**Provided material**
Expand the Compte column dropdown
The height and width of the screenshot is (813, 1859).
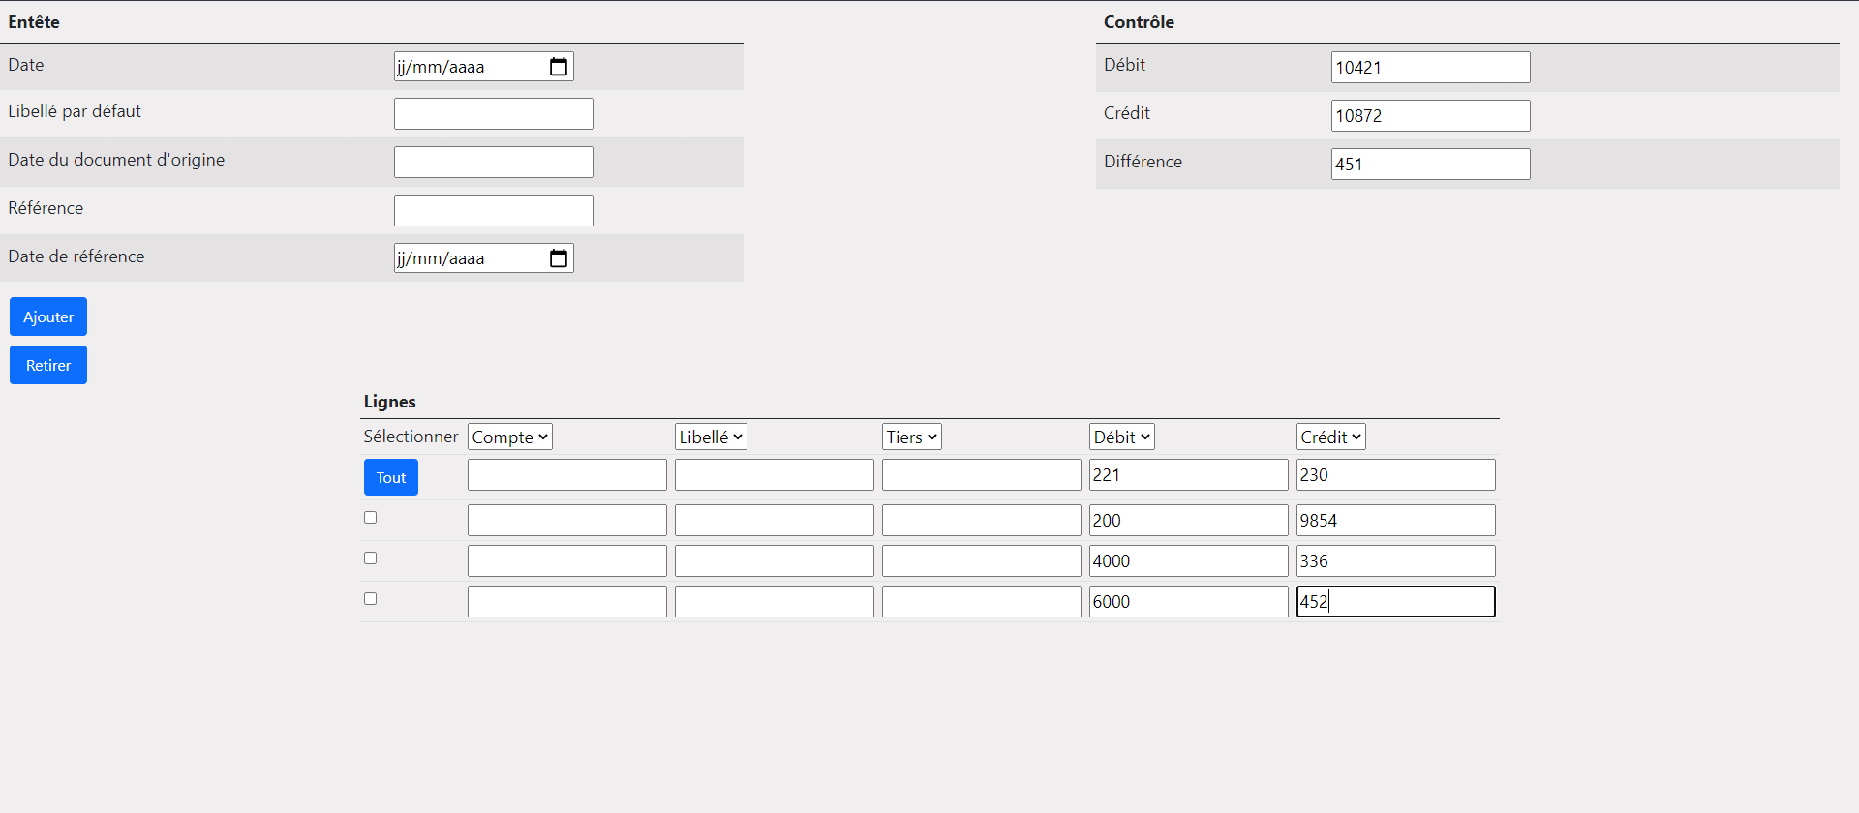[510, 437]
* * *
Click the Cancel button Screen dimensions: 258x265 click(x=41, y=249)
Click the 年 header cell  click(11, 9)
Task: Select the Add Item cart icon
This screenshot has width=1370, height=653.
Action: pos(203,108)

**Action item**
Only lines of the data holding the word "Click" go in the answer. Please copy each of them.

**Response area**
Click the Cancel button Screen dimensions: 258x265 click(x=41, y=249)
Click the 年 header cell  click(11, 9)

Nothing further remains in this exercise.